O histórico das mensagens no G30 mostra que o descontentamento do time com a cúpula só aumentou até a chegada de Rial, mas as providências tomadas não foram suficientes para evitar que as fraudes fossem descobertas.

Em janeiro, a nova presidência da Americanas anunciou ao mercado ter descoberto "inconsistências contábeis" inicialmente estimadas em R$ 20 bilhões – hoje giram em torno de R$ 25,7 bilhões.

Depois disso, a companhia pediu recuperação judicial e entrou em uma complexa negociação com os bancos que terminou com um acordo para injeção de capital por parte do trio de acionistas principais – Jorge Paulo Lemann, Beto Sicupira e Marcel Telles.

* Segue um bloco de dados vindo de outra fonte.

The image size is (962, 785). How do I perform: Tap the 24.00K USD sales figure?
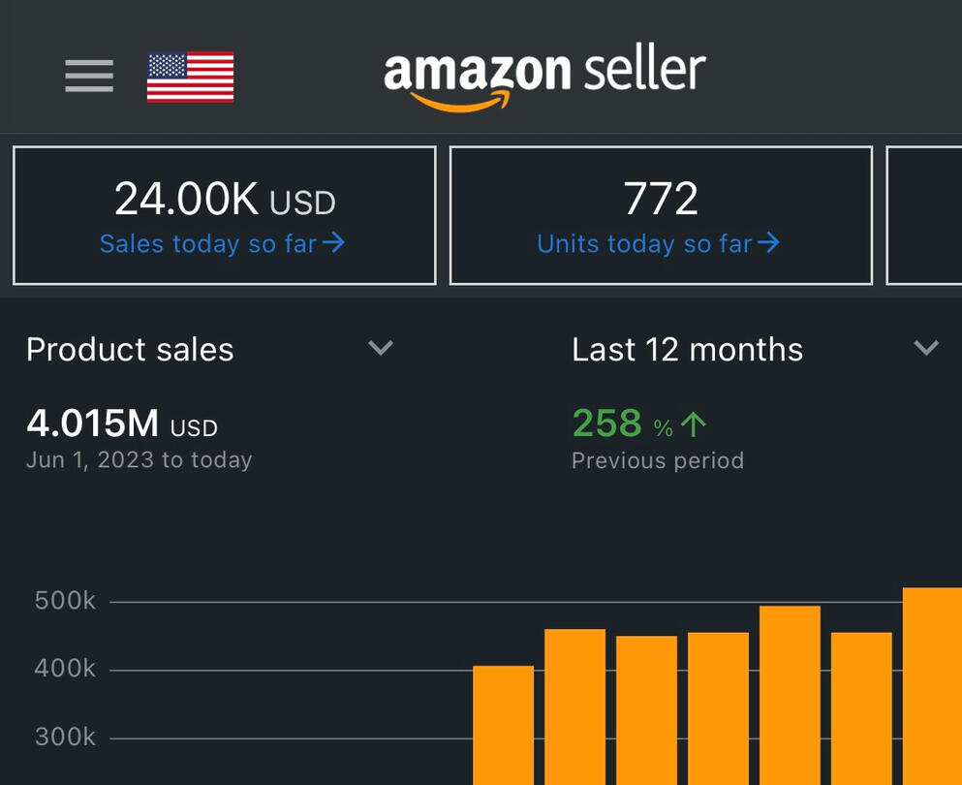[225, 200]
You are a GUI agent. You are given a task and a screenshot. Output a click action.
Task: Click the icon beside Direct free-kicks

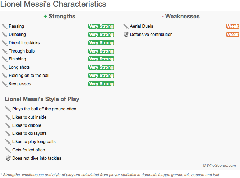[5, 43]
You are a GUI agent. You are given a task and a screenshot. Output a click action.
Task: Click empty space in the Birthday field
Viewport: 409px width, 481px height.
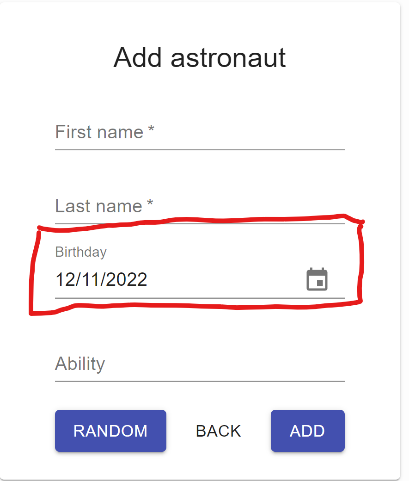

O conteúdo obtido pelos investigadores no G30 também revela que nem todos acataram as ordens da antiga direção sem questionamentos todo o tempo.

Em fevereiro de 2018, quase cinco anos antes da revelação do rombo nas contas, um gerente da área financeira ligado à antiga diretoria explodiu no grupo, conforme mostrou reportagem do Fantástico exibida no último domingo (30):

“Vou dar um ano para resolver o que está pendente de problema”, escreveu o funcionário. “Não saí da pobreza para virar bandido. Não cheguei até aqui para ser complacente com gente incompetente e mesquinha. Eu não tô brincando. Acabou”.

O executivo acabou demitido tempos depois.

A operação da Polícia Federal da semana passada expôs uma parte do enredo que se desenrolou nos bastidores, mas as mensagens do G30 mostram que ainda há muitos detalhes que não vieram à tona.